9.1.2019

Restauration »Wendel« am Richard-Wagner-Platz: Hier kommt man normalerweise nie hin, hier will man—normalerweise—sofort um die Ecke wohnen; leben. Hier will man: sein. Der Koch, August-Sander-Gesicht, steht in seiner Uniform untätig vor einer silbrigen Wand. Über ihm die Esse aus punziertem Blech. Das Zeitmagazin kommt nächste Woche vorbei für ein Shooting.

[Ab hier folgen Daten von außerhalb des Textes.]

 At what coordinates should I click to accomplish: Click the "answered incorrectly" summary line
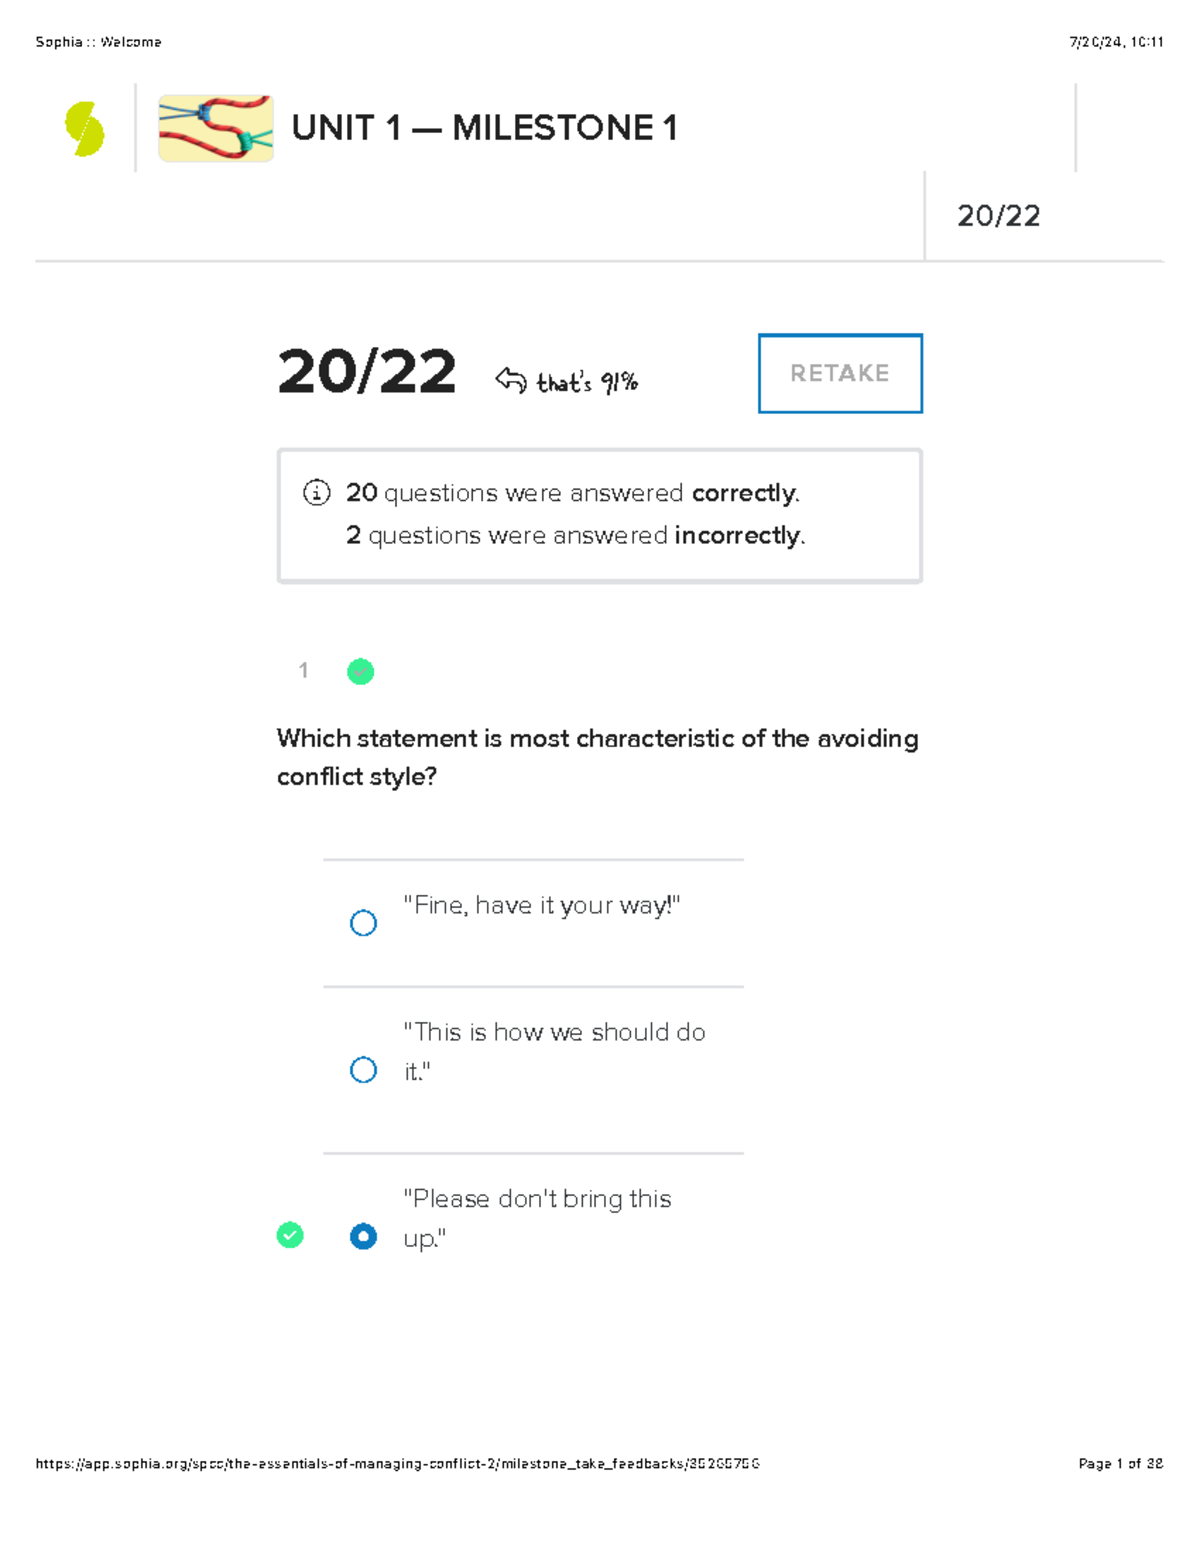pyautogui.click(x=575, y=536)
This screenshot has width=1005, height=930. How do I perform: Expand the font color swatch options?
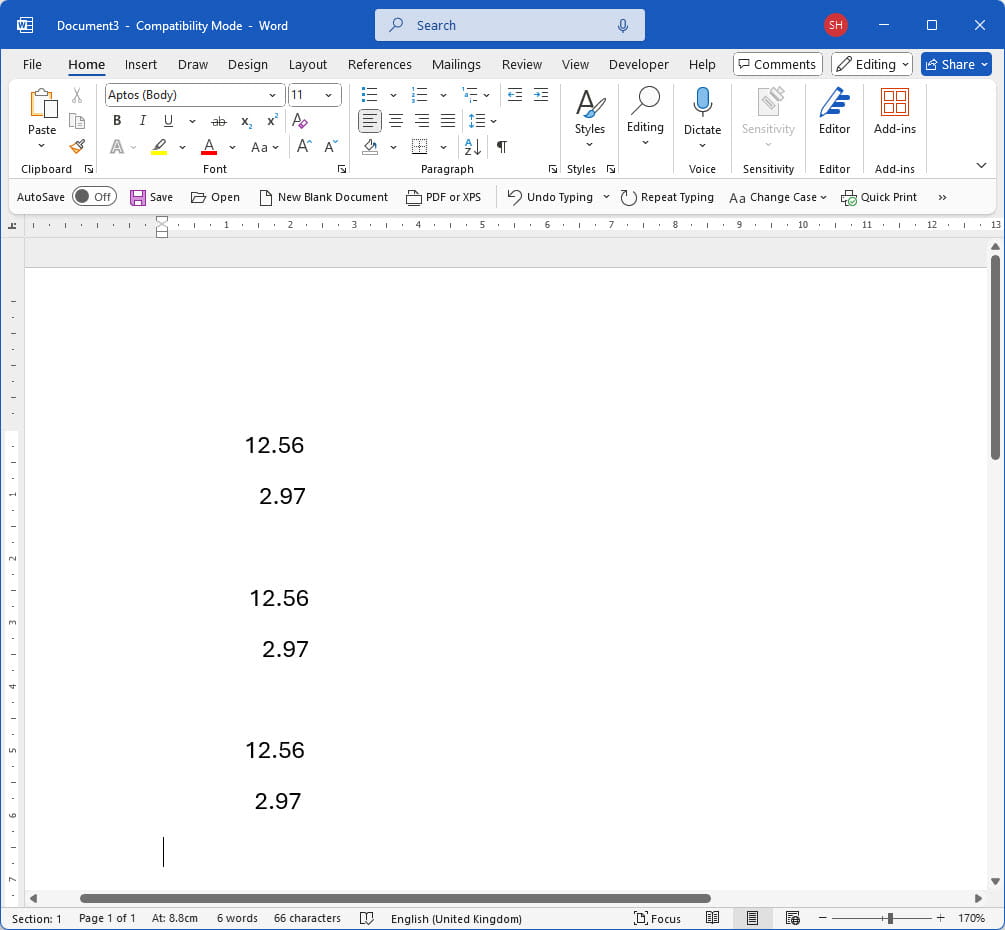click(x=231, y=146)

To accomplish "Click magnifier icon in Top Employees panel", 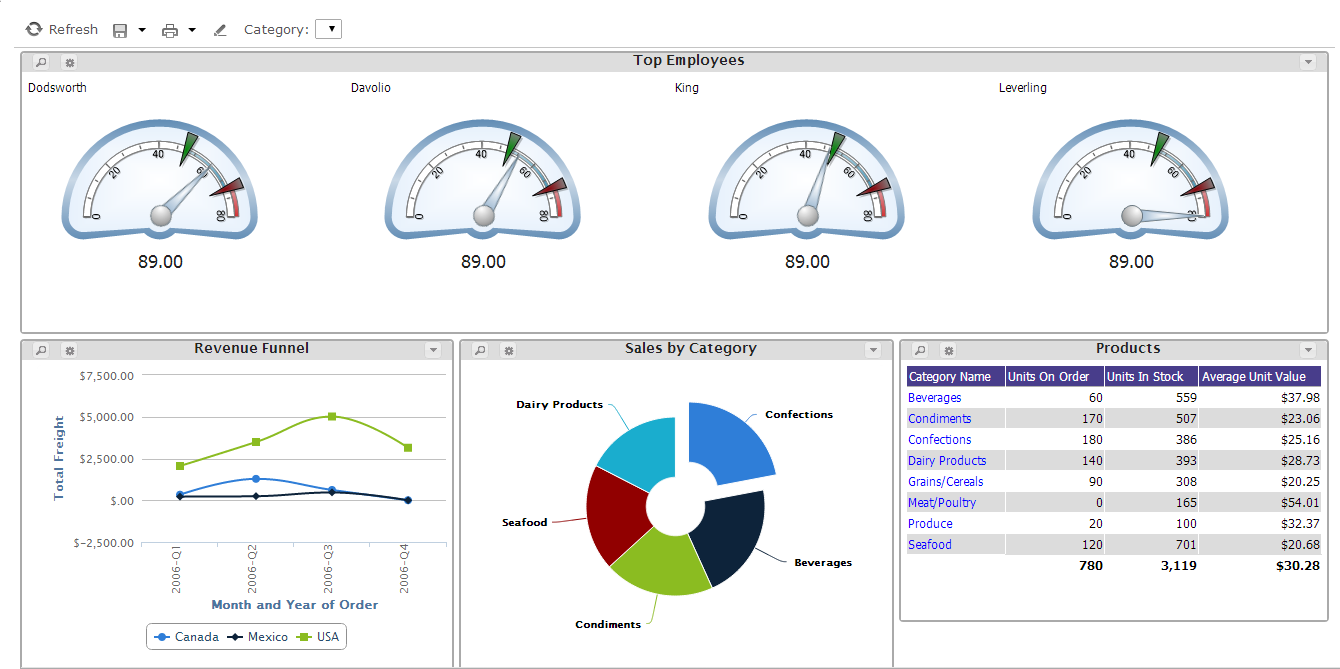I will pos(41,62).
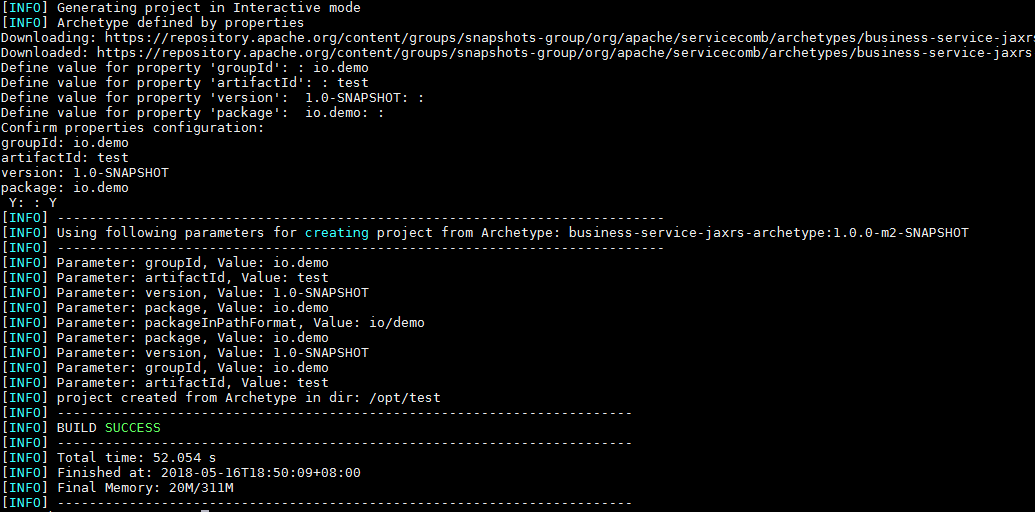Click the packageInPathFormat parameter line

pos(240,322)
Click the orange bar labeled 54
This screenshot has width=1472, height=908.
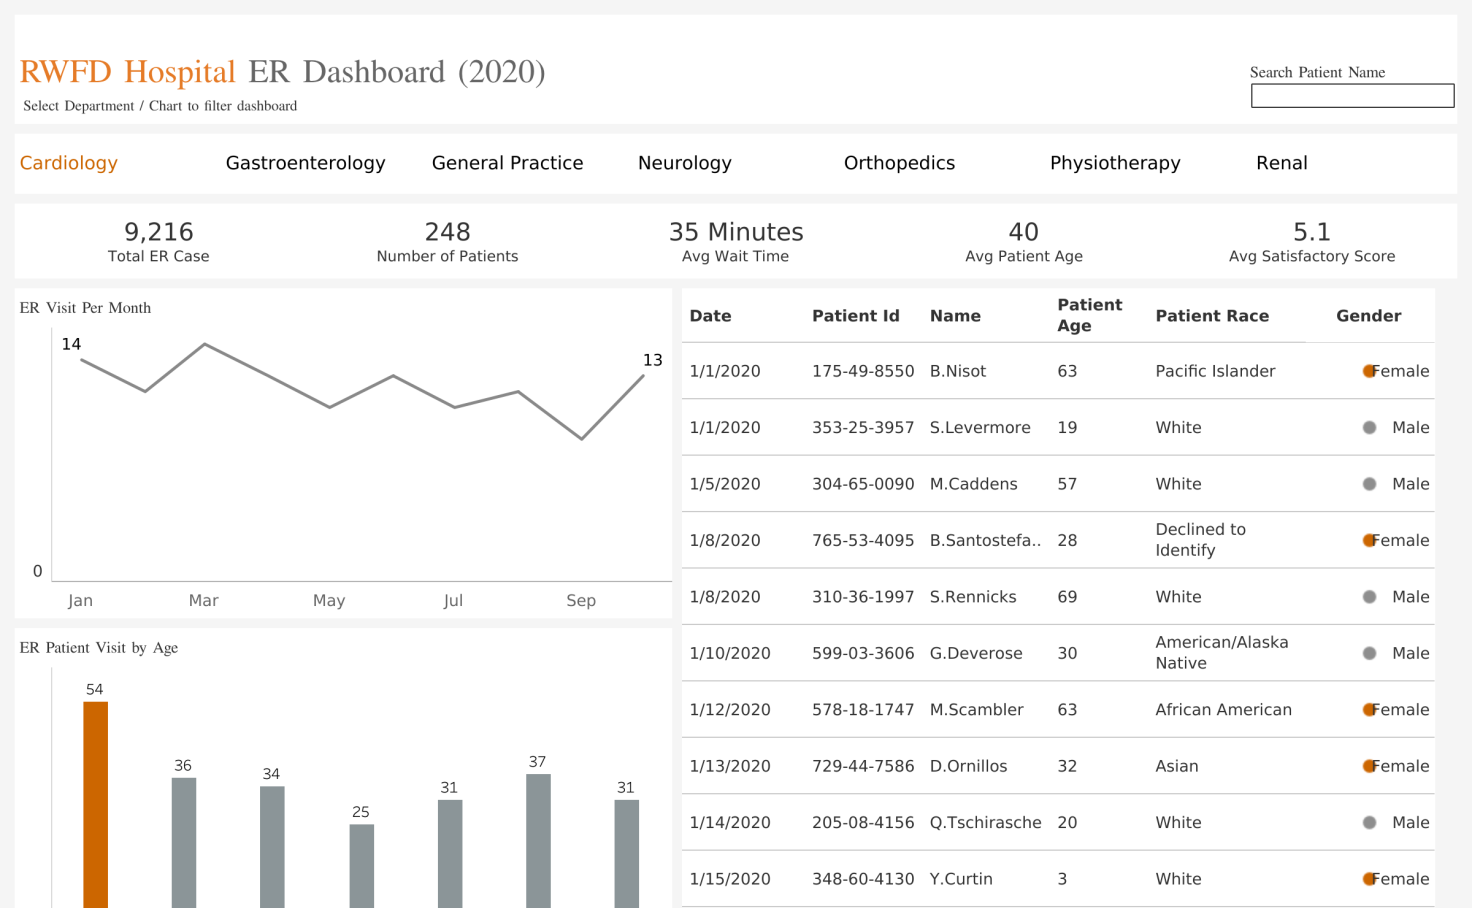coord(95,804)
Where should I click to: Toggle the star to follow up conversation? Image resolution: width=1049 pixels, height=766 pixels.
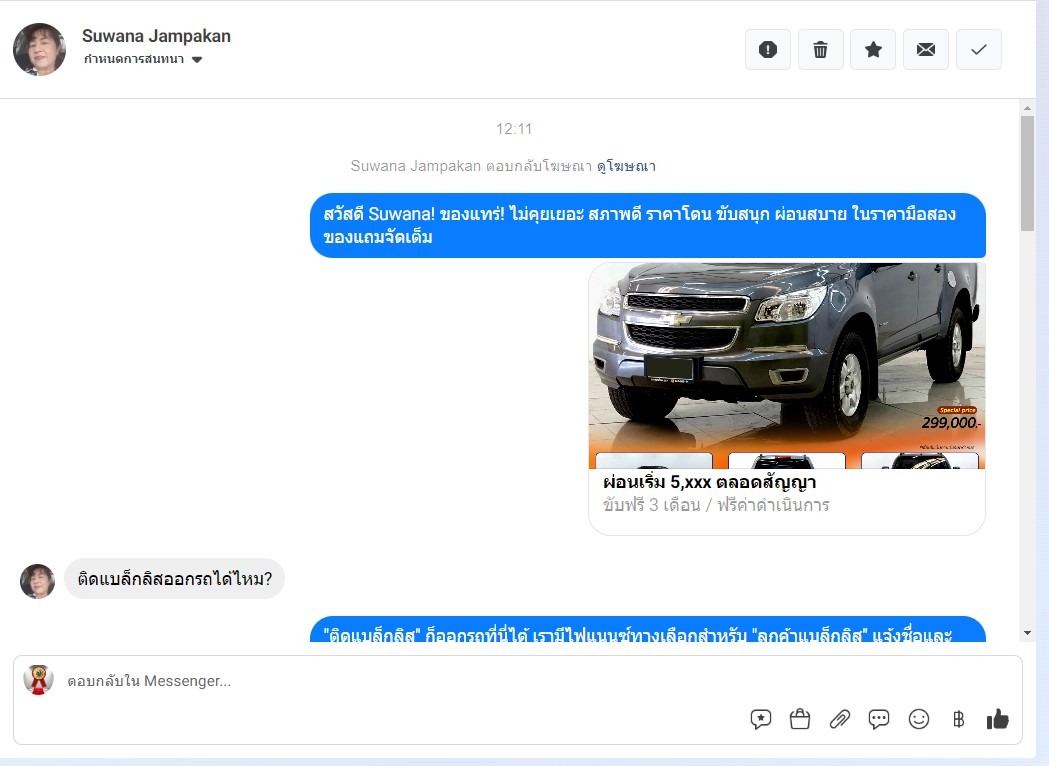pyautogui.click(x=873, y=50)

Das ganze geht zurück auf eine Raststätte für Kutscher namens »Dellner’s Am Knie.« Der Turm des Rathauses, aus den allergröbsten, den ansonsten weggeworfenen oder einfach gleich dort, wo sie gewachsen waren, im Erdreich, gelassenen Gesteinsbrocken gefügt, er steht noch immer (so wie die Poster, sie hängen auch lange nach Cindys Auszug in ihrem Zimmer.) Er wird sogar angestrahlt, gelblich, im EG leuchten die Reklamen für »Augenoptik«, für »Tchibo« und für »Fascinating Family.« Und es glänzt die Otto-Suhr-Allee. Die Butzenfenster haben Männer mit Lutherkappen in Rot, die anscheinend von frühen Tablets ablesen.

Im Schaufenster stehen Flaschen im Vogelsand, die, noch aus Mauerzeiten stammend, beschriftet sind mit dem Slogan »Trinkt Berliner Bier.«
Kennt ja heute kaum jemand mehr, diese Zeiten, als die Eier hier im Westteil noch vorwiegend aus dem Ostteil der Stadt her geliefert worden waren.

Ein bunter Drachen hängt im Baume fest. Seine Fransen wirbeln müd herum. Ich staune. Unter anderem darüber, dass, wie ich dem Bildschirm entnehme, nur wenige Kilometer von diesem beinahe versunkenen Ort entlegen, an der neuesten Küchenphilosophie der low intervention gearbeitet wird. »Für Boris Lauser, Raw-Food-Chef, Culinary Artist und Buchautor war Leitungswasser schon immer ein wichtiges Thema.« Und im Wendel gibt‘s, allerdings braucht es der Nachfrage, Stampf mit Sauce und Kloß.